### Provided information
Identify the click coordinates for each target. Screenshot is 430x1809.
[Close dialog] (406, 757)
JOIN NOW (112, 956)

==

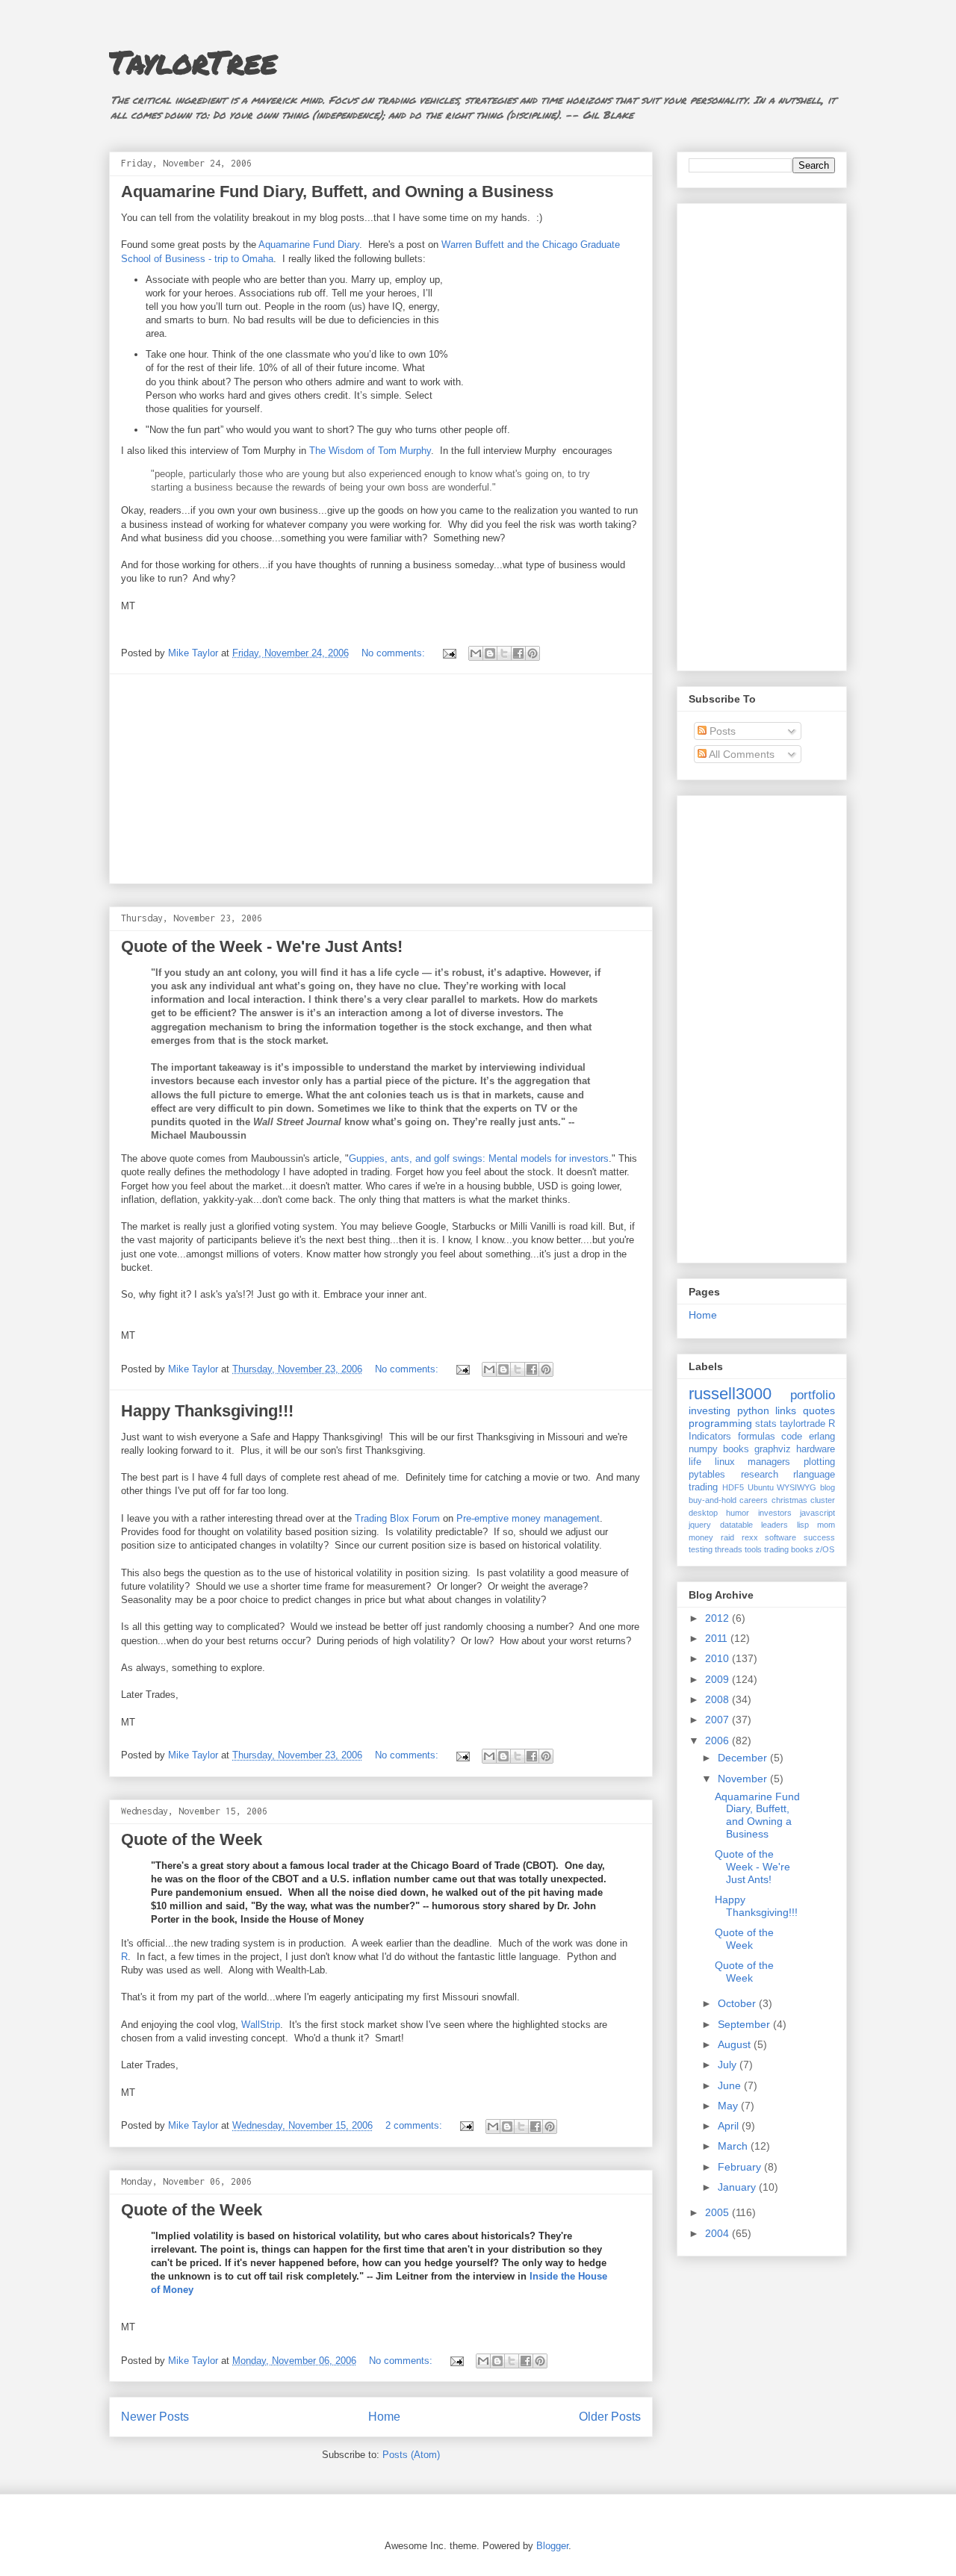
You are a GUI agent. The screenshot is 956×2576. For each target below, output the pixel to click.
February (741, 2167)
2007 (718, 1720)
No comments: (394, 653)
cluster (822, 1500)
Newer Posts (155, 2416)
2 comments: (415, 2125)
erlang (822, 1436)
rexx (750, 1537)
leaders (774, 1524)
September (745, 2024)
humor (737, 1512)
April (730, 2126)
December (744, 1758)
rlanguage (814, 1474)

### Prompt
Only the lines from the one containing "February (741, 2167)" through the one containing "rlanguage (814, 1474)" are to be retyped, both boundary lines included, with no other material.

### Exercise answer
February (741, 2167)
2007 (718, 1720)
No comments: (394, 653)
cluster (822, 1500)
Newer Posts (155, 2416)
2 comments: (415, 2125)
erlang (822, 1436)
rexx (750, 1537)
leaders (774, 1524)
September (745, 2024)
humor (737, 1512)
April (730, 2126)
December (744, 1758)
rlanguage (814, 1474)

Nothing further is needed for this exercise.